We started the company and as first-time entrepreneurs, didn’t know much about some of the key elements of starting a company. Getting business insurance was one of them. With one of our 1st clients – a large Canadian financial institution – came the realization that we needed to have a lot of things in place if we wanted to do business with the big girls (notice I didn’t say boys).

We started our search for a business insurance partner back in early 2016. It was not easy at all. We went to our current insurance relationships and none of them provided business insurance. We looked online, and then thought – like our lawyer and accountant – maybe it would be nice to have someone local.
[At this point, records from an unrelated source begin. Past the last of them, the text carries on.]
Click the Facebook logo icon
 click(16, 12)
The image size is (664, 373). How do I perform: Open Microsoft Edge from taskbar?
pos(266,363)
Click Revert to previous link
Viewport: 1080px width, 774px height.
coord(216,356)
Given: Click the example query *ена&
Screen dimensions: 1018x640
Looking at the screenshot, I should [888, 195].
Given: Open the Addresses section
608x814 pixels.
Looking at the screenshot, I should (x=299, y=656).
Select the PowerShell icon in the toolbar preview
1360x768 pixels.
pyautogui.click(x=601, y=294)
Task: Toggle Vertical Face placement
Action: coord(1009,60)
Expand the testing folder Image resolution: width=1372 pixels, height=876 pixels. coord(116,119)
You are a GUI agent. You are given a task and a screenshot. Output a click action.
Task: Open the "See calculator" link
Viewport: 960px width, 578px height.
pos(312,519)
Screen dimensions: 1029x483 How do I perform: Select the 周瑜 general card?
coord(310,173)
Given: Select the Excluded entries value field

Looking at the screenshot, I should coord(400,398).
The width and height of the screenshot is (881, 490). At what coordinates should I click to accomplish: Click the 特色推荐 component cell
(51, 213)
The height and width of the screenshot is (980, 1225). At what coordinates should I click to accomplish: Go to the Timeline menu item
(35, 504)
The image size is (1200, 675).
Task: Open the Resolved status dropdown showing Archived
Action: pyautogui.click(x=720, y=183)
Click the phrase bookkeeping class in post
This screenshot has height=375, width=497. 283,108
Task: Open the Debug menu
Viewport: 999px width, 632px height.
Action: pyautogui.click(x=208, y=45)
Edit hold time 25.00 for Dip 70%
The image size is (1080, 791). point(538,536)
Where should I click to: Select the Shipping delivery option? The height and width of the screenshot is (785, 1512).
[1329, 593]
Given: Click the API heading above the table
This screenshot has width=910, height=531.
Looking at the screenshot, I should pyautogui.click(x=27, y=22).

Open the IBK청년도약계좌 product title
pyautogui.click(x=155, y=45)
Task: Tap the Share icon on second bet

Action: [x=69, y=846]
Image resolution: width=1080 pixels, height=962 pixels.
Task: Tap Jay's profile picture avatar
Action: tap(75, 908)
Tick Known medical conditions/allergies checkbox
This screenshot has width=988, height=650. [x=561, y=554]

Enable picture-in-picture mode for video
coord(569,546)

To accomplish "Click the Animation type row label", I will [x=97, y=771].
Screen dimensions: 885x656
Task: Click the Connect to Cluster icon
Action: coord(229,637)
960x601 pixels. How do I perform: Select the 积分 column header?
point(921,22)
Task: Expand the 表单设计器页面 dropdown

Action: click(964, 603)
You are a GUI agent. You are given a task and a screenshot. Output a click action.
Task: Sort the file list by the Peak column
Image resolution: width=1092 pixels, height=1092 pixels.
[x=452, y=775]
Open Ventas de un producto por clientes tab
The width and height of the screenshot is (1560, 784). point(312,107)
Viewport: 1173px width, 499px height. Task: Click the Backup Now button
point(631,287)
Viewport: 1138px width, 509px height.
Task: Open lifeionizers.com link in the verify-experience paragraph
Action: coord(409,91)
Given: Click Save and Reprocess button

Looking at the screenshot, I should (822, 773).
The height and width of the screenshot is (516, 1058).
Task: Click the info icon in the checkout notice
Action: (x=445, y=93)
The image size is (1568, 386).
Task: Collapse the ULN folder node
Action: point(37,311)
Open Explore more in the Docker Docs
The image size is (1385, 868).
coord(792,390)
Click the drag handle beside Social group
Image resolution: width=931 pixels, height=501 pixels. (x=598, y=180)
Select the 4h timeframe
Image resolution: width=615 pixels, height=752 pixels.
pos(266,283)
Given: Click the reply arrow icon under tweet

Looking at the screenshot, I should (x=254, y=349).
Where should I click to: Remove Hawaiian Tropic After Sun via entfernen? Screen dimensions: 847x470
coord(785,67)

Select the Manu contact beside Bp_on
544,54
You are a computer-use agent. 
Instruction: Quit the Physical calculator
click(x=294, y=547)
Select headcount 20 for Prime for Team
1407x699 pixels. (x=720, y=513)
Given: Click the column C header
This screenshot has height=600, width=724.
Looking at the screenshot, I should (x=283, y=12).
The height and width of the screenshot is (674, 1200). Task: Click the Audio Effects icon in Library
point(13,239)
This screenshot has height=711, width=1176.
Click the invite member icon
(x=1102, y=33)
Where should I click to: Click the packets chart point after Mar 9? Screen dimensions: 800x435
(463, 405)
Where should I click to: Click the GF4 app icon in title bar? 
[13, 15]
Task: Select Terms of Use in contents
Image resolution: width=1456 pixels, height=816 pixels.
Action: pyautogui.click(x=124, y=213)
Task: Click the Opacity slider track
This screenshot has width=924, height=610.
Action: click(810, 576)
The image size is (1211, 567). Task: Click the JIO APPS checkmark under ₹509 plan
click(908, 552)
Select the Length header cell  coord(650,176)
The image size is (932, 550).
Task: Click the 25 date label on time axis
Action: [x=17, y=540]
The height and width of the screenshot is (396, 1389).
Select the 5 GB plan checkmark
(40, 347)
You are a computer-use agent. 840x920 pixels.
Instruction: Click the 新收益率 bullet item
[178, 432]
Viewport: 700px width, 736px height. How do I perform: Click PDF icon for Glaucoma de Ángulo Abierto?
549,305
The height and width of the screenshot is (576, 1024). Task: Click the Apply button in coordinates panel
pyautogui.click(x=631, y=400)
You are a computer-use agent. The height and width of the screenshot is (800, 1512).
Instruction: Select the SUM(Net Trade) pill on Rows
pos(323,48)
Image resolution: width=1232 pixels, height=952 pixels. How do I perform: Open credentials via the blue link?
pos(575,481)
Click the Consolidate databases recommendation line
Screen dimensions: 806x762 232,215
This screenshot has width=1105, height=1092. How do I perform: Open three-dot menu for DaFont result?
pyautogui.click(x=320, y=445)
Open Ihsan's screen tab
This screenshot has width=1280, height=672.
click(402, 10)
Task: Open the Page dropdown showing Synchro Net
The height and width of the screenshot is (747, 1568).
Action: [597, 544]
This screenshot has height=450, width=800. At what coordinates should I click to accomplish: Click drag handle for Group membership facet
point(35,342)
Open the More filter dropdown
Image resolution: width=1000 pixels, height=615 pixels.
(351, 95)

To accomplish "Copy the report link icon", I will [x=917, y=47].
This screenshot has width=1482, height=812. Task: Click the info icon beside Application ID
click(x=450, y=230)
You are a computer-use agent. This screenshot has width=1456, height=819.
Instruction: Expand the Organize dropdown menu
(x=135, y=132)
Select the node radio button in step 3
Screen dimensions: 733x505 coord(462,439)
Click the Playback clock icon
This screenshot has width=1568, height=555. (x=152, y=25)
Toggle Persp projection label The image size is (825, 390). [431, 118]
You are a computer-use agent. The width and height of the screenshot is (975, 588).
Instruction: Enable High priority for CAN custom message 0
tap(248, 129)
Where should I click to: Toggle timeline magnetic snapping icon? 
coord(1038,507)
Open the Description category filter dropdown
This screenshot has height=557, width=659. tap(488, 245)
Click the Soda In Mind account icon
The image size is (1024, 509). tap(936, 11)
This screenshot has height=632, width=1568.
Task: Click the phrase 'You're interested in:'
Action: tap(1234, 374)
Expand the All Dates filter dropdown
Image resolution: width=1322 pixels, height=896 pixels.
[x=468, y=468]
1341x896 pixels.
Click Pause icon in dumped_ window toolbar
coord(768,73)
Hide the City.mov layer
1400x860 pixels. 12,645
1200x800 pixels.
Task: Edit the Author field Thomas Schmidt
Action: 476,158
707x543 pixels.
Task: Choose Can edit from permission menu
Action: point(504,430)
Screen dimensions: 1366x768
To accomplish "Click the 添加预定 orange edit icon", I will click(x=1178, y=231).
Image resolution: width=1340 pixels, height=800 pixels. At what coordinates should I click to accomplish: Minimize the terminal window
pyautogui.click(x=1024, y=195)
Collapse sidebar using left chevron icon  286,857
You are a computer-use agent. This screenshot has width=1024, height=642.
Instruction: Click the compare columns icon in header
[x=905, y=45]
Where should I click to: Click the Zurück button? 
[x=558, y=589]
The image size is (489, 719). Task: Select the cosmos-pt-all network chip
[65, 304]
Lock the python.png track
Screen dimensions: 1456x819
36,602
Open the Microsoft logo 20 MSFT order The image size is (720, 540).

I wont name names, but we found a local business insurance company and proceeded to get information. It took many phone calls, emails, and eventually an in-person meeting and at least a few days in total (spread out over a few weeks). We eventually got our insurance and hoped we had the right coverage. Not a good experience overall.

Over the year as the business grew and we needed things for clients, it was a pretty big pain to get what we needed. Not enough to change providers, but annoying nonetheless.

But when we received the renewal amount, that was it. 3 times the amount from the previous year. Crazy. It was 7am on a weekday, and we had less than 2 weeks before our policy had to be renewed.

We went online, and searched for other options. And then I remembered Zensurance. As a regular visitor and supporter of the DMZ, I remembered they had won the BMO Next Big Idea In FinTech Challenge, and also remembered meeting a few of the key team and founders. So there was some trust there already. We found them in 1 second online, and started to fill out an application online.

It was EASY. PAINLESS. FAST. An amazing client experience to say the least. In less than a few minutes, we were done. We received an email right away saying we would hear from them within 24 hours. That same day in my inbox was the proposed policies that based on the application process, I was confident were the right ones. The price was only slightly higher than we were paying, and that was that. We provided authorization, signed the documents online, and now we are a Zensurance client. Definitely feeling Zen – that’s for sure.

What’s the lesson? Friction is what drives customers away. If you think a customer won’t leave you because you are a trusted large incumbent, and new companies are perceived as risky, I believe you are wrong.

We represent one customer segment, and other customers with a different persona may have left earlier, or stayed with the provider for different reasons. But in general – all of that friction in the customer experience is table-stakes now for all companies – no matter how big or small – to remove in order to have the good fortune to keep their business. Hope you find your ZEN too.